Todd Haynes’s film Safe was probably the best American film of the ‘90s, and his long-awaited new film, Far From Heaven is in the same league. It’s a ‘50s melodrama, an homage to Douglas Sirk, and in a strange way, it’s an extension of the characters and themes in Safe (Julianne Moore, star of both movies, played Carol White in Safe and in Far From Heaven she’s Cathy Whittaker). Moore once again plays a seemingly happy and contented housewife, who gradually discovers that her environment is quietly suffocating the life out of her. Cathy’s husband, played with coiled tension by Dennis Quaid, has a secret he’s been keeping from her and it reveals itself in increments. Cathy remains loyal to him, even as certain repressed feelings of her own begin to begin to manifest themselves. She begins to fall in love with her gardener (played by Dennis Haysbert), and when she starts socialising with him, her friends and neighbours are aghast. The local Connecticut newspaper even does an oddly condescending profile of Cathy (the headline reads, "A woman as good to her family as she is kind to Negroes"). Haynes does an amazing balancing act in dealing with these issues.
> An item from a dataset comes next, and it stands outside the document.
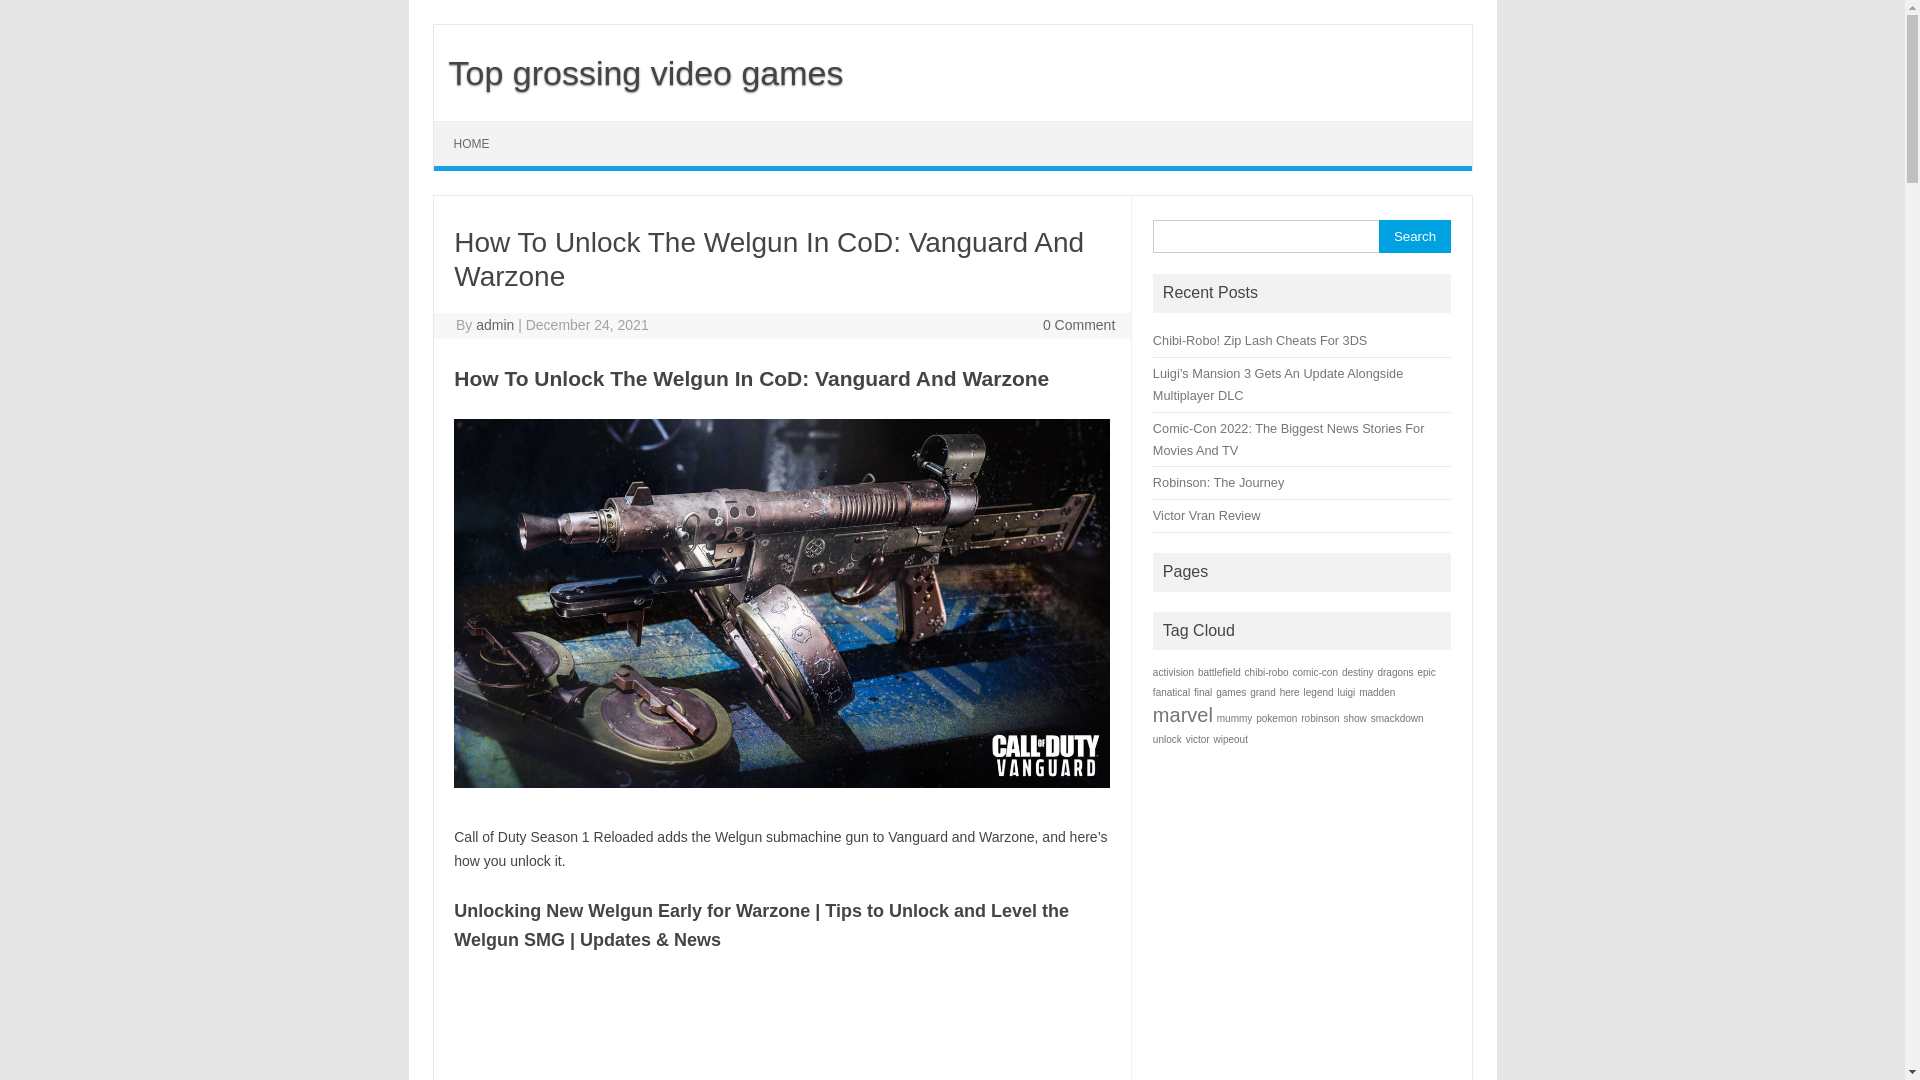 This screenshot has width=1920, height=1080. I want to click on epic, so click(1426, 672).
He maintains a great deal of fidelity to the time period (or rather, the movies of the period), but he interjects shocking little fissures into the mix that could only come from a contemporary perspective. The look and tone of this film is astounding. Haynes and his production team go delightfully overboard in filling the screen with tableaux of autumn leaves (a consistent trope in Sirk films), which at times threaten to overwhelm the actors standing in front of them. Every inch of the frame bears the fingerprints of a director in complete control. Far From Heaven feels like the film that Haynes has been waiting to make all of his life. From the beautiful, bittersweet melancholy of his repressed characters trying to break free from societal pressure, to the sweeping crane shots that gracefully float through the trees, this is pretty much a perfectly realised work of art.